Values may be `standard`, `reduced_redundancy`, `standard_ia`, `onezone_ia`
and `intelligent_tiering`. Defaults to `standard`.
Changing this setting on an existing repository only affects the
storage class for newly created objects, resulting in a mixed usage of
storage classes. Additionally, S3 Lifecycle Policies can be used to manage
the storage class of existing objects. Due to the extra complexity with the
Glacier class lifecycle, it is not currently supported by the plugin. For
more information about the different classes, see
http://docs.aws.amazon.com/AmazonS3/latest/dev/storage-class-intro.html[AWS
Storage Classes Guide]
NOTE: The option of defining client settings in the repository settings as
documented below is considered deprecated, and will be removed in a future
version.
In addition to the above settings, you may also specify all non-secure client
settings in the repository settings. In this case, the client settings found in
the repository settings will be merged with those of the named client used by
the repository. Conflicts between client and repository settings are resolved
by the repository settings taking precedence over client settings.
For example:
[source,console]
----
PUT _snapshot/my_s3_repository
{
"type": "s3",
"settings": {
"client": "my_client_name",
"bucket": "my_bucket_name",
"endpoint": "my.s3.endpoint"
}
}
----
// TEST[skip:we don't have s3 set up while testing this]
This sets up a repository that uses all client settings from the client
`my_client_name` except for the `endpoint` that is overridden to
`my.s3.endpoint` by the repository settings.

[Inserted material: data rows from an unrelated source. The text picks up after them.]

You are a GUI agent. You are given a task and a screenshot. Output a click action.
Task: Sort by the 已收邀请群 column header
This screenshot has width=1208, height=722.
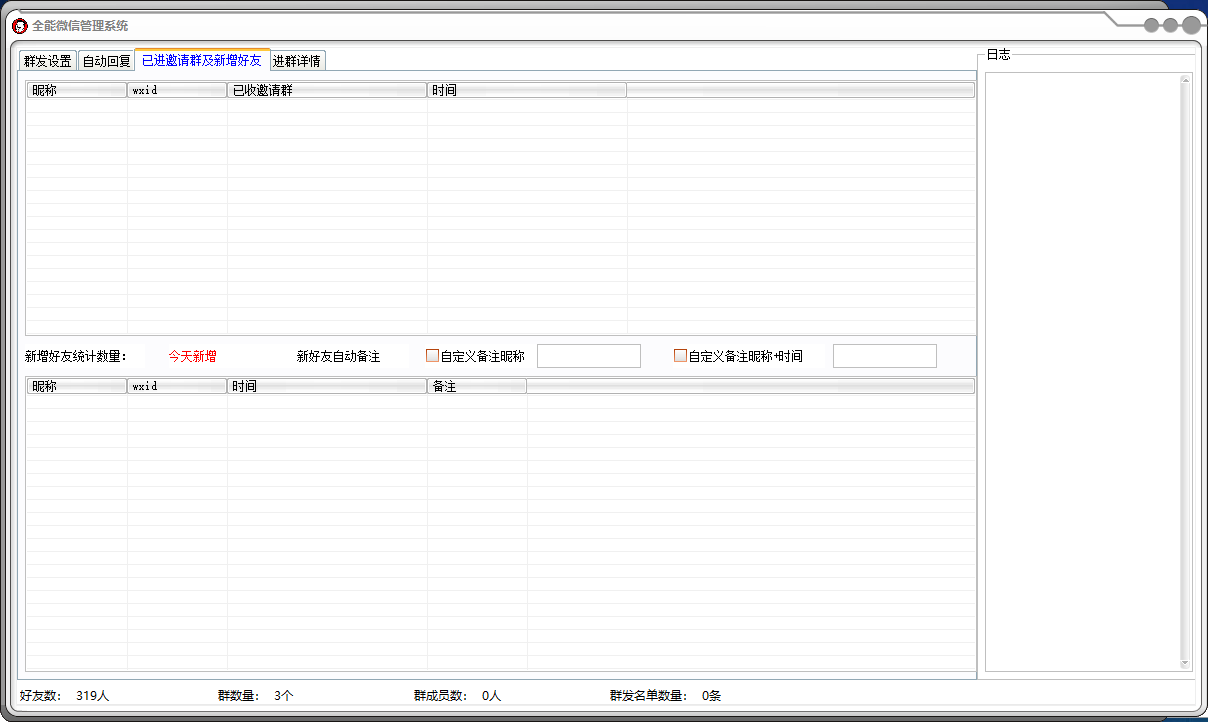coord(327,91)
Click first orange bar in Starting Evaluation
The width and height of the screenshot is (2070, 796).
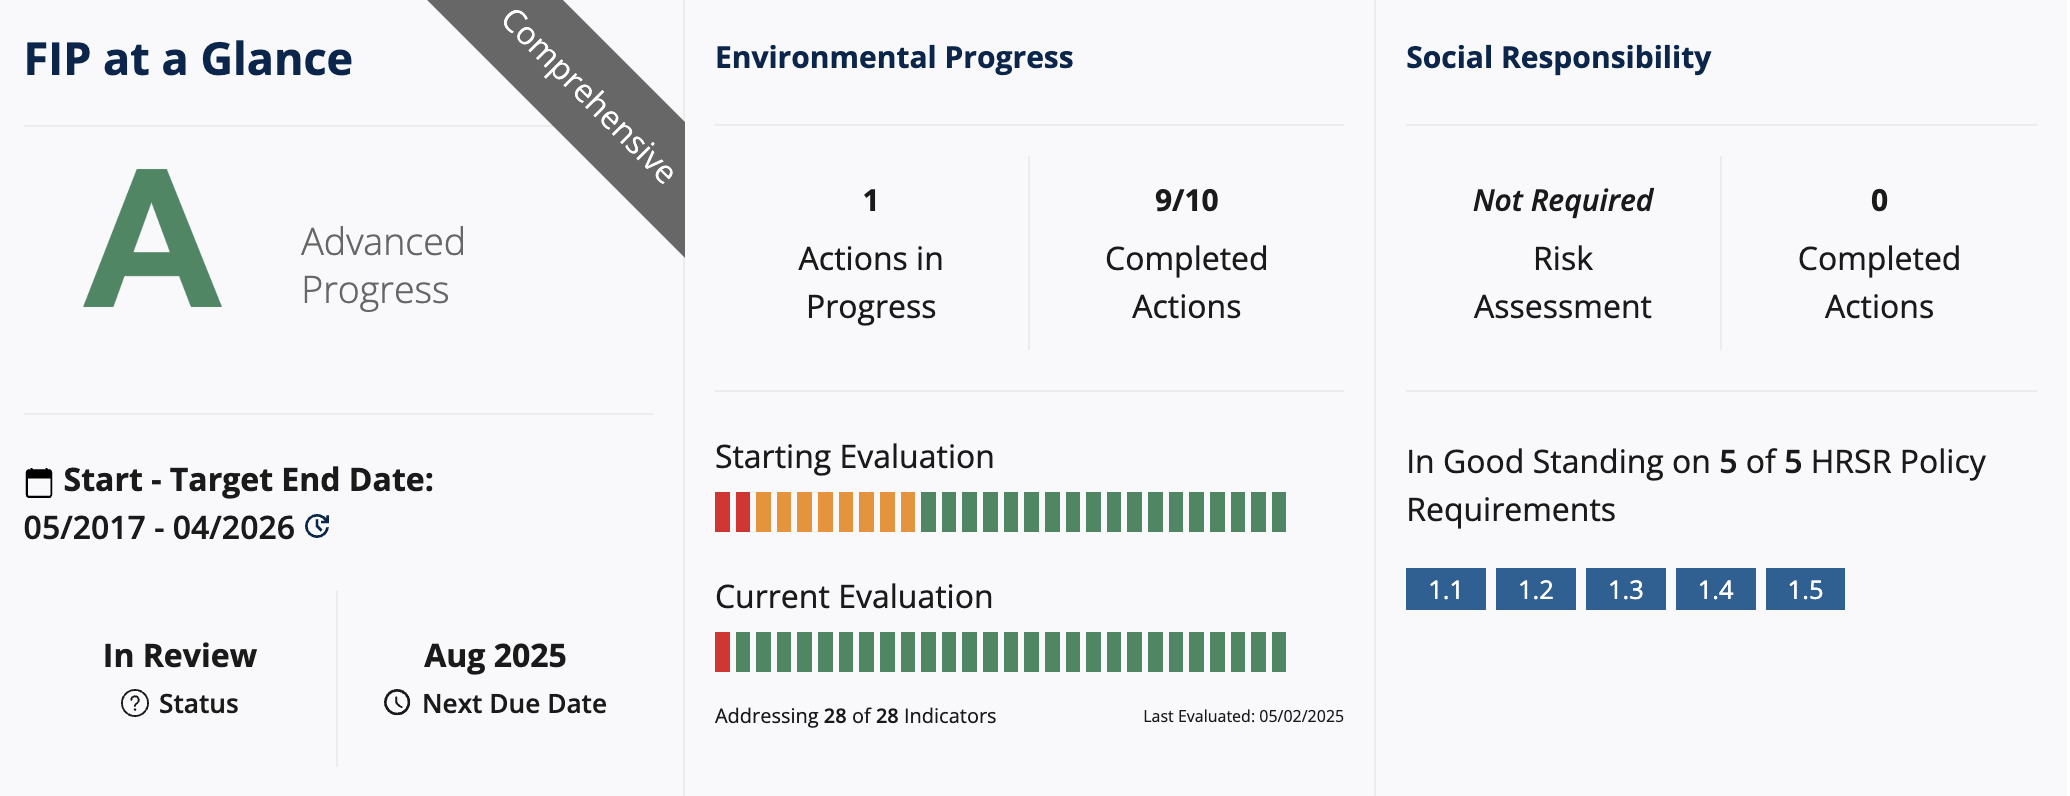(x=763, y=512)
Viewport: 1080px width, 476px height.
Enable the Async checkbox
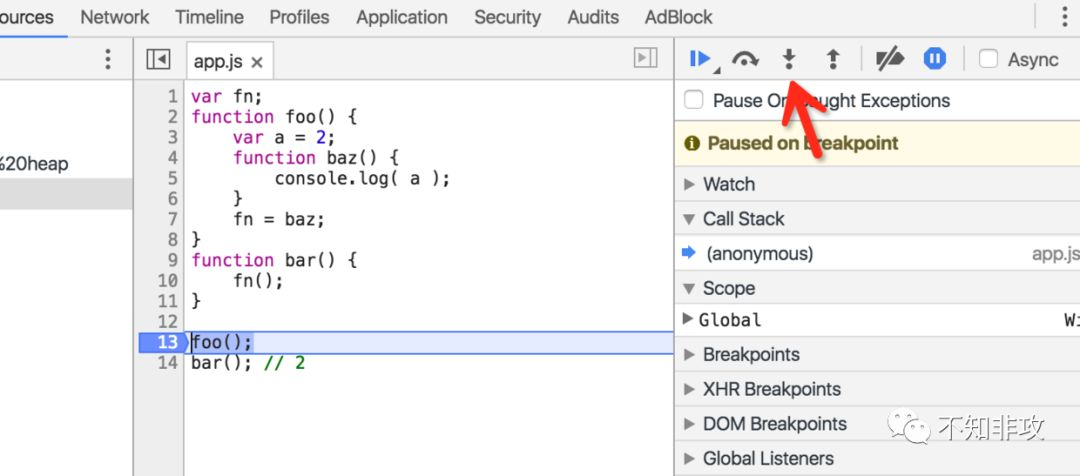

[[repository-s3-permissions]]
===== Recommended S3 Permissions
In order to restrict the Elasticsearch snapshot process to the minimum required
resources, we recommend using Amazon IAM in conjunction with pre-existing S3
buckets. Here is an example policy which will allow the snapshot access to an S3
bucket named "snaps.example.com". This may be configured through the AWS IAM
console, by creating a Custom Policy, and using a Policy Document similar to
this (changing snaps.example.com to your bucket name).
[source,js]
----
{
"Statement": [
{
"Action": [
"s3:ListBucket",
"s3:GetBucketLocation",
"s3:ListBucketMultipartUploads",
"s3:ListBucketVersions"
],
"Effect": "Allow",
"Resource": [
"arn:aws:s3:::snaps.example.com"
]
},
{
"Action": [
"s3:GetObject",
"s3:PutObject",
"s3:DeleteObject",
"s3:AbortMultipartUpload",
"s3:ListMultipartUploadParts"
],
"Effect": "Allow",
"Resource": [
"arn:aws:s3:::snaps.example.com/*"
]
}
],
"Version": "2012-10-17"
}
----
// NOTCONSOLE
You may further restrict the permissions by specifying a prefix within the
bucket, in this example, named "foo".
[source,js]
----
{
"Statement": [
{
"Action": [
"s3:ListBucket",
"s3:GetBucketLocation",
"s3:ListBucketMultipartUploads",
"s3:ListBucketVersions"
],
"Condition": {
"StringLike": {
"s3:prefix": [
"foo/*"
]
}
},
"Effect": "Allow",
"Resource": [
"arn:aws:s3:::snaps.example.com"
]
},
{
"Action": [
"s3:GetObject",
"s3:PutObject",
"s3:DeleteObject",
"s3:AbortMultipartUpload",
"s3:ListMultipartUploadParts"
],
"Effect": "Allow",
"Resource": [
"arn:aws:s3:::snaps.example.com/foo/*"
]
}
],
"Version": "2012-10-17"
}
----
// NOTCONSOLE
The bucket needs to exist to register a repository for snapshots. If you did not
create the bucket then the repository registration will fail.
[[repository-s3-aws-vpc]]
[float]
==== AWS VPC Bandwidth Settings
AWS instances resolve S3 endpoints to a public IP. If the Elasticsearch
instances reside in a private subnet in an AWS VPC then all traffic to S3 will
go through that VPC's NAT instance. If your VPC's NAT instance is a smaller
instance size (e.g. a t1.micro) or is handling a high volume of network traffic
your bandwidth to S3 may be limited by that NAT instance's networking bandwidth
limitations.
Instances residing in a public subnet in an AWS VPC will connect to S3 via the
VPC's internet gateway and not be bandwidth limited by the VPC's NAT instance.